### Documento

━━━━━━━━━━━━━━━━

Outra opção é exportar essa carga, transformando-a em hidrogênio verde. “Ainda não alcançamos a tecnologia necessária, mas o trabalho vem sendo executado”, afirma. Enquanto isso não acontece, o que é produzido a mais pelas hidrelétricas e fazendas eólicas e solares acaba sendo desperdiçado, pois os sistemas atuais exigem que o consumo seja simultâneo à geração, não havendo como guardar a energia sobressalente. “É necessário desenvolver e expandir a infraestrutura de transmissão e distribuição”, diz Cardoso.

━━━━━━━━━━━━━━━━

### Segmento de dados
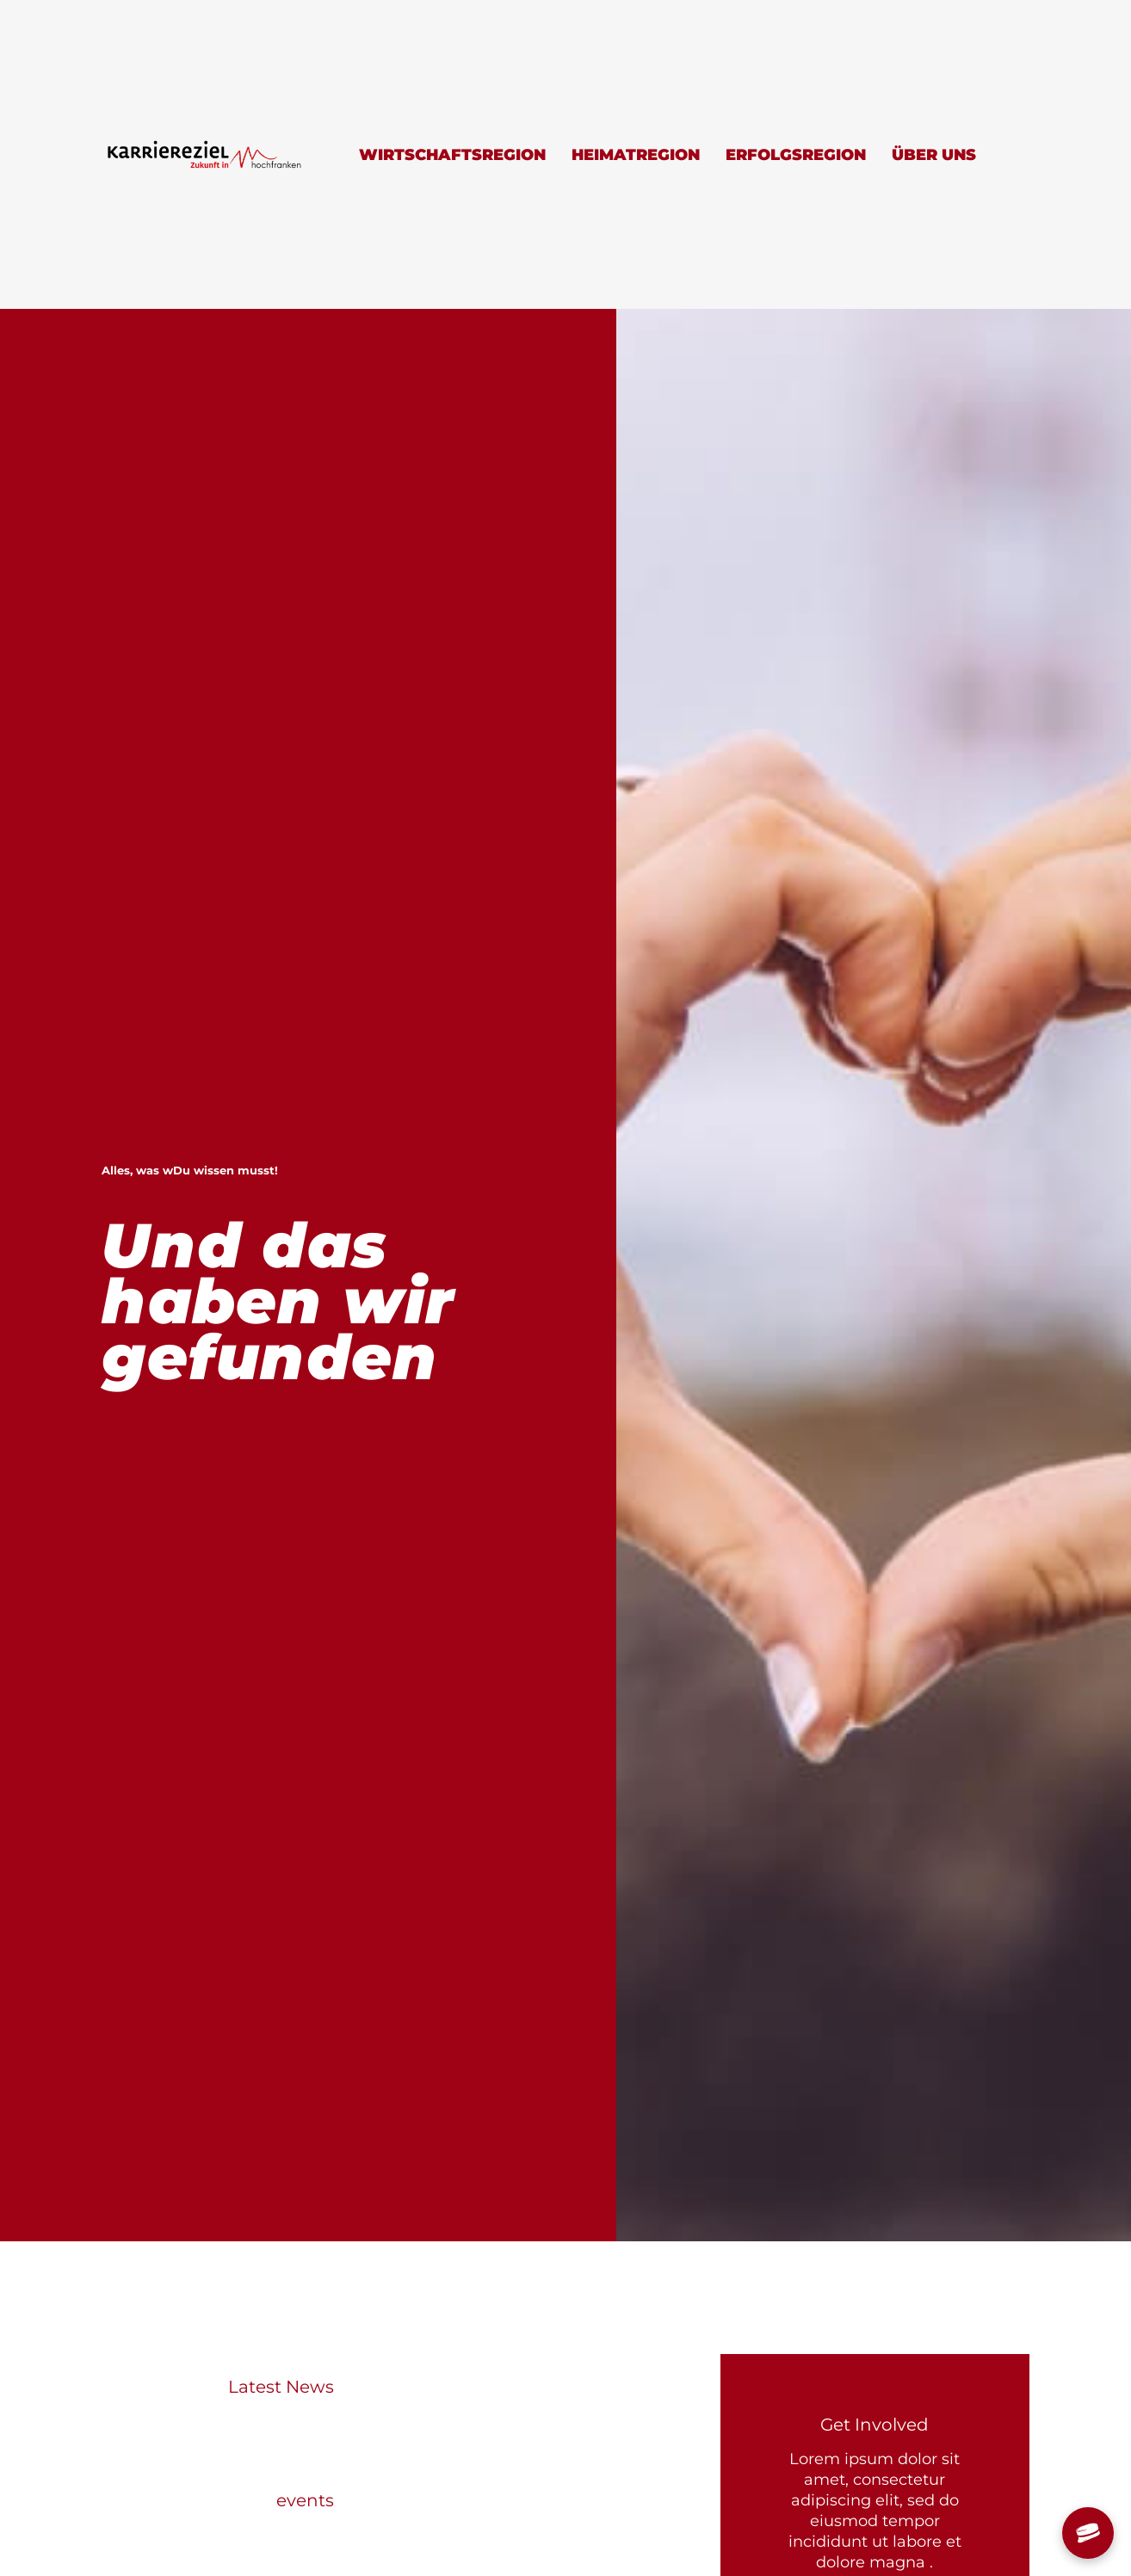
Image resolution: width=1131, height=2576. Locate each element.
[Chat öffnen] (1088, 2533)
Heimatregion (636, 154)
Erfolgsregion (796, 154)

━━━━━━━━━━━━━━━━

Indique se cada uma das afirmações seguintes está de acordo com o documento, respondendo sim ou não e citando literalmente as palavras decisivas do documento: (a) a tecnologia necessária para transformar a carga excedente em hidrogênio verde já foi alcançada; (b) os sistemas atuais exigem que o consumo ocorra ao mesmo tempo que a geração; (c) Cardoso defende desenvolver e expandir a infraestrutura de transmissão e distribuição.

### Resposta do exercício
(a) Não: “Ainda não alcançamos a tecnologia necessária”.
(b) Sim: “os sistemas atuais exigem que o consumo seja simultâneo à geração”.
(c) Sim: “É necessário desenvolver e expandir a infraestrutura de transmissão e distribuição”, diz Cardoso.